Ce recyclage politique permanent révèle en creux une certaine conception du pouvoir : celle d’un exécutif où la compétence passe après les équilibres internes, les stratégies de contrôle ou les alliances opportunes. Mais à force de sacrifier l’efficacité sur l’autel du calcul politique, on fragilise l’État dans sa capacité à répondre aux vrais défis. Ni la justice, ni la santé, ni l’éducation ne peuvent être gouvernées à l’aveugle. Ces secteurs exigent des profils solides, expérimentés, engagés. Des gens du métier, pas des touristes institutionnels.

Il est temps de repenser le mode de nomination aux plus hautes fonctions. Non pas en excluant la dimension politique qui est inévitable dans toute démocratie, mais en replaçant la compétence au centre du processus. Un pays qui aspire à la réforme, à l’efficacité et à la crédibilité internationale ne peut se permettre de confier ses leviers les plus sensibles à des mains inexpérimentées.

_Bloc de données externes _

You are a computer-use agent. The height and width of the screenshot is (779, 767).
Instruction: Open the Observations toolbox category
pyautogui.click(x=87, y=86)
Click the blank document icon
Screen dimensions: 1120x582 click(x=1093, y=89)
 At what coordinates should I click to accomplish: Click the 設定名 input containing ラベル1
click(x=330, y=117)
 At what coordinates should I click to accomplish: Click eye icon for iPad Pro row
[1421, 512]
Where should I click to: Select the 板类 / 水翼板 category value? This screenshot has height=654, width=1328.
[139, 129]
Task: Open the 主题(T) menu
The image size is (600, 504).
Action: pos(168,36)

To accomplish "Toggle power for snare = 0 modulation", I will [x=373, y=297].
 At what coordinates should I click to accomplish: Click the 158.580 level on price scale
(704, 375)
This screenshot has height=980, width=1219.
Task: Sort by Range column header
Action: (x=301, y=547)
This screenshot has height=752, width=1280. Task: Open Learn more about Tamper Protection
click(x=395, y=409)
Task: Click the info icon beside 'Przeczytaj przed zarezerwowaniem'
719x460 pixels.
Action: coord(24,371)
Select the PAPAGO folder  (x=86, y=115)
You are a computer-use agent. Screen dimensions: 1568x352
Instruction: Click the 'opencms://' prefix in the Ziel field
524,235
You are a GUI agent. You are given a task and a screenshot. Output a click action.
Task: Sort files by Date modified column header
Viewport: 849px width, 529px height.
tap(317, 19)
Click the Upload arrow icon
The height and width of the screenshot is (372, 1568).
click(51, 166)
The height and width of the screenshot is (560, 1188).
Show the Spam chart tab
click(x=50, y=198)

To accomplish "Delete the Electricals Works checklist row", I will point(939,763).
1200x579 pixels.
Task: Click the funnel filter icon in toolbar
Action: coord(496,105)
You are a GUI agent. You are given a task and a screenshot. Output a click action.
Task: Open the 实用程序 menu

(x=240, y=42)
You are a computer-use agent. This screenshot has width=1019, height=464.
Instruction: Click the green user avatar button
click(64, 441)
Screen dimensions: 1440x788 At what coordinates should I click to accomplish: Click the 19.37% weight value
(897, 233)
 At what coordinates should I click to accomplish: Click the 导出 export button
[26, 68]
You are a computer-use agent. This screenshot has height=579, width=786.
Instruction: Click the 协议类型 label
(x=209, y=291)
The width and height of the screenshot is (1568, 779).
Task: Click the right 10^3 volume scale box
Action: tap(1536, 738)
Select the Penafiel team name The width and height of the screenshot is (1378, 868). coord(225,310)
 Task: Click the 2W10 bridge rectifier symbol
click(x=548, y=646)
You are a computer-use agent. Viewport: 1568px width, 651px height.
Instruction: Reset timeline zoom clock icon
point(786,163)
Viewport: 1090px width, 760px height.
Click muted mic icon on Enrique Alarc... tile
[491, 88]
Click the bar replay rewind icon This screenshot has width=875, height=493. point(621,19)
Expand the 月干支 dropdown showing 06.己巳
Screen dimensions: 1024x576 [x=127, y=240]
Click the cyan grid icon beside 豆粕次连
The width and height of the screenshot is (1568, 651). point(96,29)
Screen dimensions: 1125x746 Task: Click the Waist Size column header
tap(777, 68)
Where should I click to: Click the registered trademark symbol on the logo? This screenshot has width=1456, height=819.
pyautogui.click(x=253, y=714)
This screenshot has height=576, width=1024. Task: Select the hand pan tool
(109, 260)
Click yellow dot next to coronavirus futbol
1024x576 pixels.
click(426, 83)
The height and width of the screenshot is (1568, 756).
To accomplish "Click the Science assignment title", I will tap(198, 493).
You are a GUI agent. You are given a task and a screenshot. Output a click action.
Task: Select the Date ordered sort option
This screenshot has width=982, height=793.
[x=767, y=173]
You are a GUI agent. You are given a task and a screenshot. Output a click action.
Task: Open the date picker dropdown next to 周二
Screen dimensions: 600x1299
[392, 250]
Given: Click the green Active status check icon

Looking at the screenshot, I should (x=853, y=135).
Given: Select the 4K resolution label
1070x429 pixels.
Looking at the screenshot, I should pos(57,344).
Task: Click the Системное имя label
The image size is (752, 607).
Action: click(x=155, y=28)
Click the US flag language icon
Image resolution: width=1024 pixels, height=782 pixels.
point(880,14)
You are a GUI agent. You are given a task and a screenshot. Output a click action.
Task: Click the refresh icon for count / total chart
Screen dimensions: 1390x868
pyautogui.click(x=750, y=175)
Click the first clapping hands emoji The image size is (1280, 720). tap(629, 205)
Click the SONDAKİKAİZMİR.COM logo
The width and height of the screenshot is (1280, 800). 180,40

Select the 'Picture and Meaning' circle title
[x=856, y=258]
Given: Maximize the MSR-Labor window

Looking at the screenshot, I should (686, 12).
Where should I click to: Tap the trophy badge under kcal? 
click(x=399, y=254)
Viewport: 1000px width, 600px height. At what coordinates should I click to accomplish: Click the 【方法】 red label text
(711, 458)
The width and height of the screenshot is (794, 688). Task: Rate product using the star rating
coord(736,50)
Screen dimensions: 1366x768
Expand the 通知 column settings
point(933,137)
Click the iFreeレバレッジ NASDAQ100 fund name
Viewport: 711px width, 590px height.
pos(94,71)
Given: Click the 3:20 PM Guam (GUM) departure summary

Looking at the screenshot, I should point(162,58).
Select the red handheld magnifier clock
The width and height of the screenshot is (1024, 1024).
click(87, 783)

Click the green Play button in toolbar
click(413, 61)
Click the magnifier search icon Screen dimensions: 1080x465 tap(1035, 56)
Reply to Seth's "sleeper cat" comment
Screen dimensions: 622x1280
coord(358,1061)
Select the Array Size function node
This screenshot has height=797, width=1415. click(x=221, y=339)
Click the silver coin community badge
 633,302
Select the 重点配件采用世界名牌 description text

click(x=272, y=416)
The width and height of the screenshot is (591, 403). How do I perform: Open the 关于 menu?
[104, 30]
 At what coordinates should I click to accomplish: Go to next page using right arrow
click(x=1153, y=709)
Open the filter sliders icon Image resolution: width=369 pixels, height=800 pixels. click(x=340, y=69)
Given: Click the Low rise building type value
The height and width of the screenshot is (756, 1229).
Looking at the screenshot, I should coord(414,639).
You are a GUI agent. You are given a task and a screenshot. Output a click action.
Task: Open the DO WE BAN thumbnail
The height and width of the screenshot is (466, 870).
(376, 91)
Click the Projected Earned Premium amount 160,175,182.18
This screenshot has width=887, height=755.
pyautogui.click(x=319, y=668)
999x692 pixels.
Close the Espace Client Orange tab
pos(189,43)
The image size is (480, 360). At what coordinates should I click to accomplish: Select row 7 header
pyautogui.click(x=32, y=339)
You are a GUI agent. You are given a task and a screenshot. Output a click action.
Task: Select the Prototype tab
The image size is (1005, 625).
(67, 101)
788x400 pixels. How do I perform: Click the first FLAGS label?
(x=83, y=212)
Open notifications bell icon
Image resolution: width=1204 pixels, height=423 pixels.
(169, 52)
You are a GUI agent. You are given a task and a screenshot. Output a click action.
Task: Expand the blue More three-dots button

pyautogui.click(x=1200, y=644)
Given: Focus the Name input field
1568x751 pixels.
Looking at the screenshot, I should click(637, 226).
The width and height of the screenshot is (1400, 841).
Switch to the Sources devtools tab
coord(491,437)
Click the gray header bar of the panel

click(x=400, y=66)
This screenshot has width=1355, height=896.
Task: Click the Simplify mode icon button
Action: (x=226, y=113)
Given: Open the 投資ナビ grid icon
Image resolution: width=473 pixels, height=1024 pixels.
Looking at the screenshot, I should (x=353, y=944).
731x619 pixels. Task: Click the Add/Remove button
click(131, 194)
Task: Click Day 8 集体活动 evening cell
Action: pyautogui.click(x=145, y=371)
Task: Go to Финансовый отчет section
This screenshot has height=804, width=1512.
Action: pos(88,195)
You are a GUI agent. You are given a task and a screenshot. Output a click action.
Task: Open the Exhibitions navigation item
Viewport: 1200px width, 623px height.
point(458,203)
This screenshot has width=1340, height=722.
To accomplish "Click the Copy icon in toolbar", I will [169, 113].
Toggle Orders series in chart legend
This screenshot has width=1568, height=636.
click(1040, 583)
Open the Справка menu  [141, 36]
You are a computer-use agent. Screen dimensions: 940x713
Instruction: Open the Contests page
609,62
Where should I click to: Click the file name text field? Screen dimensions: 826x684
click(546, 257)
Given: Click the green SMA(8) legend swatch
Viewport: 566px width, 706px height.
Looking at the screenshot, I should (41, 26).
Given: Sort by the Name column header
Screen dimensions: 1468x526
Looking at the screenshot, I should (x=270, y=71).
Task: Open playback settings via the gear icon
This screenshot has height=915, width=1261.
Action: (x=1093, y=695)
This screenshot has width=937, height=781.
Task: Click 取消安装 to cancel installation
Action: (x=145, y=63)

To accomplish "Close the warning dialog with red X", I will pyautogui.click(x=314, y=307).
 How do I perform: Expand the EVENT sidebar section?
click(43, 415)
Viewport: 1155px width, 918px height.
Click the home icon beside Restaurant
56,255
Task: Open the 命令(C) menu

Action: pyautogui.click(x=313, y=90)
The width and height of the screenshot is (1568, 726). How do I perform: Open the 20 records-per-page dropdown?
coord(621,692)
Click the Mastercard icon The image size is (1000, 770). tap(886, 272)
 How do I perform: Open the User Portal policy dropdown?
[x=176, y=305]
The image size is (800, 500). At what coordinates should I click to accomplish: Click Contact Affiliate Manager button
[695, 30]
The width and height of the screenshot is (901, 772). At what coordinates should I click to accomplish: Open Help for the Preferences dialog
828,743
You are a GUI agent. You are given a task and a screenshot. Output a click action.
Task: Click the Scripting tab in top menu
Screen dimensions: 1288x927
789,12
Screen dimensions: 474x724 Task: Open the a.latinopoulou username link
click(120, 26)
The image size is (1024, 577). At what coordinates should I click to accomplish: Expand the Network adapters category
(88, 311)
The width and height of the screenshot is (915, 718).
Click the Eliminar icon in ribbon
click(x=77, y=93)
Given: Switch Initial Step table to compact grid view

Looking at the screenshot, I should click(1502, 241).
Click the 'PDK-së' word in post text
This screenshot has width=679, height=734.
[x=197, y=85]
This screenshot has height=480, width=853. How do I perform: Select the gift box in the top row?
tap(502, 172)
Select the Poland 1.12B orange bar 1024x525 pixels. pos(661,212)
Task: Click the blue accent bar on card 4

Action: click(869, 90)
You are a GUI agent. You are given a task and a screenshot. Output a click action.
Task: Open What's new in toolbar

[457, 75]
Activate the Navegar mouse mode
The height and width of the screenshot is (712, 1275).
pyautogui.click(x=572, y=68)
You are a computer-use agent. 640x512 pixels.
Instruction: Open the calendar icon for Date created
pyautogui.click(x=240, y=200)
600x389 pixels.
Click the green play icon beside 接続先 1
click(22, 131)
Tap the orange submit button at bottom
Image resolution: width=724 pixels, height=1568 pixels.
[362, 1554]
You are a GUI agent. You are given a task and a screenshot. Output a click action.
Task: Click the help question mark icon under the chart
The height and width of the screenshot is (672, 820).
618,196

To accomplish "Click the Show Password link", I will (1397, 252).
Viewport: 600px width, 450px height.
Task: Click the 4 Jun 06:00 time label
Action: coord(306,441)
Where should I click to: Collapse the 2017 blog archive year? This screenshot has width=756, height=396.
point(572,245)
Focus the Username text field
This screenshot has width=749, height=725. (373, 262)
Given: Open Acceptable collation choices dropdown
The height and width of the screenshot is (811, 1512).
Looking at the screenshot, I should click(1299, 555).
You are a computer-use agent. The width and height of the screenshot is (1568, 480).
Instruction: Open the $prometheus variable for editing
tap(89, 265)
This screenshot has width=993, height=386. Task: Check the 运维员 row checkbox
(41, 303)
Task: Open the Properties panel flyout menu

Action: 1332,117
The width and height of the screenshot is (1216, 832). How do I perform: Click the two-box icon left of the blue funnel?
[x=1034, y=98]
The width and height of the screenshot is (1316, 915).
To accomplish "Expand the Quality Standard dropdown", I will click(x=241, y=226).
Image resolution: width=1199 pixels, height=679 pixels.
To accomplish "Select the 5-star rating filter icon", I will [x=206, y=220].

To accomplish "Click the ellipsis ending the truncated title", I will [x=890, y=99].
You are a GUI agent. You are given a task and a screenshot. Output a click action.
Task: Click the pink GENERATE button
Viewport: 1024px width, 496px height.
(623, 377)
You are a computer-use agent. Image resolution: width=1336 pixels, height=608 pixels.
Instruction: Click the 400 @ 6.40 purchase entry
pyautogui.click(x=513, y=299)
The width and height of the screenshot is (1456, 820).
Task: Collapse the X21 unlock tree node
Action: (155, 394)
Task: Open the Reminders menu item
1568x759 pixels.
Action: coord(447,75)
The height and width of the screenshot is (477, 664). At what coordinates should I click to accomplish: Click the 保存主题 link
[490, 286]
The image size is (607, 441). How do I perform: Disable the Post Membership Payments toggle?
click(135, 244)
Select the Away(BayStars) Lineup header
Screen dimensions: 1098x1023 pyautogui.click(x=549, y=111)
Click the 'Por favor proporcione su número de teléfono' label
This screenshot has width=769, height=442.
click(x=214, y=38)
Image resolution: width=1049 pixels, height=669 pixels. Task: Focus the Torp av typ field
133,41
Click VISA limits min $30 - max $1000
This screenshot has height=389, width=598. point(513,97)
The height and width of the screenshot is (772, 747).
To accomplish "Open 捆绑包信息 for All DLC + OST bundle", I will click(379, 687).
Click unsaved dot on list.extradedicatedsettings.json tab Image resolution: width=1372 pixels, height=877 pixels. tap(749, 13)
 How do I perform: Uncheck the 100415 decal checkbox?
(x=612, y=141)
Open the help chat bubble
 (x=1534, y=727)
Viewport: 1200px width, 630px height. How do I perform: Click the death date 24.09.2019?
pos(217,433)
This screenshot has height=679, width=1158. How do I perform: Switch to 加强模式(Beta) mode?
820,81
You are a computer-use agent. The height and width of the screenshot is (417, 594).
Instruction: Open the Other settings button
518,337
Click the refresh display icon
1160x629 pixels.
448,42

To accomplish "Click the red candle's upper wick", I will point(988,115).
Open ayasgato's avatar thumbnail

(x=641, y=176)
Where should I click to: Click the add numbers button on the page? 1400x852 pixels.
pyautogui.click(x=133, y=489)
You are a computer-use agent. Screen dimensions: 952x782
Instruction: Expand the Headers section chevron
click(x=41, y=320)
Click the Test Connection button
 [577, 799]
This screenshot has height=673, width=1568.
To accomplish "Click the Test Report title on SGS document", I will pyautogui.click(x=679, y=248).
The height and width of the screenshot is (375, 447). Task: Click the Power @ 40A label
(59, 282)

Au fond, poser la question des ministres sans boussole, ce n’est pas s’en prendre aux individus : c’est questionner un système. Un système qui, faute de réforme, continuera à nommer au hasard et à gouverner à l’aveugle. Et dans un contexte où chaque erreur de pilotage coûte cher au citoyen, l’heure n’est plus à l’improvisation. Il faut choisir : gérer un pays ou simplement l’occuper.